Damon honored by writers group for work with wounded soldiers
NEW YORK -- Johnny Damon was trembling as he stepped to the podium. He tried to steady himself, take a deep breath, find some way to choke back the tears.
It was no use.
For the freedom that we have, we all should pay more attention to people who go out there and fight for it.
-- Johnny Damon
The Yankees outfielder was overwhelmed by his introduction Sunday night at the 85th annual New York baseball writers' dinner, where he was honored for his work with soldiers wounded in Iraq and Afghanistan.
"Wow. I'm not that emotional of a person," Damon said after a standing ovation. "But for the freedom that we have, we all should pay more attention to people who go out there and fight for it."

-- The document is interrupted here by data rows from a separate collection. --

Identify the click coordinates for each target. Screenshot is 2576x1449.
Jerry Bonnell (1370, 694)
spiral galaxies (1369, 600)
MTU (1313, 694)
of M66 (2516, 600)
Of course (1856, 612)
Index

Damon received the Joan Payson Award for community service, named after the former New York Mets owner. In September 2006, he became a national spokesman for the Wounded Warrior Project, which provides various types of assistance to injured servicemen and women.
"This was something that really needed to be addressed," said Damon, whose father, Jimmy, was a career Army officer and served in Vietnam. "I'm going to keep spreading the word. We're going to make these guys come home and live normal lives and feel like they're a part of our country still."
Another boisterous ovation went to Damon's teammate, Alex Rodriguez, who picked up his third AL MVP award and the Sid Mercer Player of the Year Award.
Rodriguez, who appeared to be on his way out of town before reaching a $275 million, 10-year contract with the Yankees this offseason, was introduced by another three-time MVP.
"Alex, welcome to the club, buddy," Hall of Fame catcher Yogi Berra said. "You're pretty good."
Rodriguez knew just how to respond.
"Yogi, I am pretty proud and impressed with your three MVP awards," he said. "The 10 championships, I'm very jealous of."
The slugger also added that he was happy to stay in pinstripes.
"I'm very glad to be back here for 10 years," Rodriguez said. "I want to thank New York, for a lot of reasons. New York makes you do a lot of things. It makes you think. It humbles you. It makes you look in the mirror and ask yourself all the tough questions. And if not, the reporters will ask them."
"I'd like to thank my parents -- my dad for taking the line drives off the elbow and my mom for teaching me how to talk trash," he said.
Recalling his infuriating bout with those tiny midges at Cleveland's Jacobs Field in the AL playoffs, Chamberlain glanced down the dais and found Indians manager Eric Wedge.
"Mr. Wedge, where you at? Next time we come, leave the bugs off," the pitcher said.
Joe Torre, the new manager of the Los Angeles Dodgers after 12 years guiding the Yankees, won the William J. Slocum Award for Long and Meritorious Service. Yankees broadcaster and former outfielder Bobby Murcer, battling cancer, received the Milton Richman You Gotta Have Heart Award.
Longtime Houston Astros star Craig Biggio, who recently retired, won the Casey Stengel You Could Look It Up Award. Denny McLain and Luis Tiant were honored with the Willie, Mickey and the Duke Award to mark the 40th anniversary of their outstanding seasons in 1968 -- the year of the pitcher.
"Look at how many years I had to wait to get something," said Tiant, who lost out to McLain in AL Cy Young Award voting that year.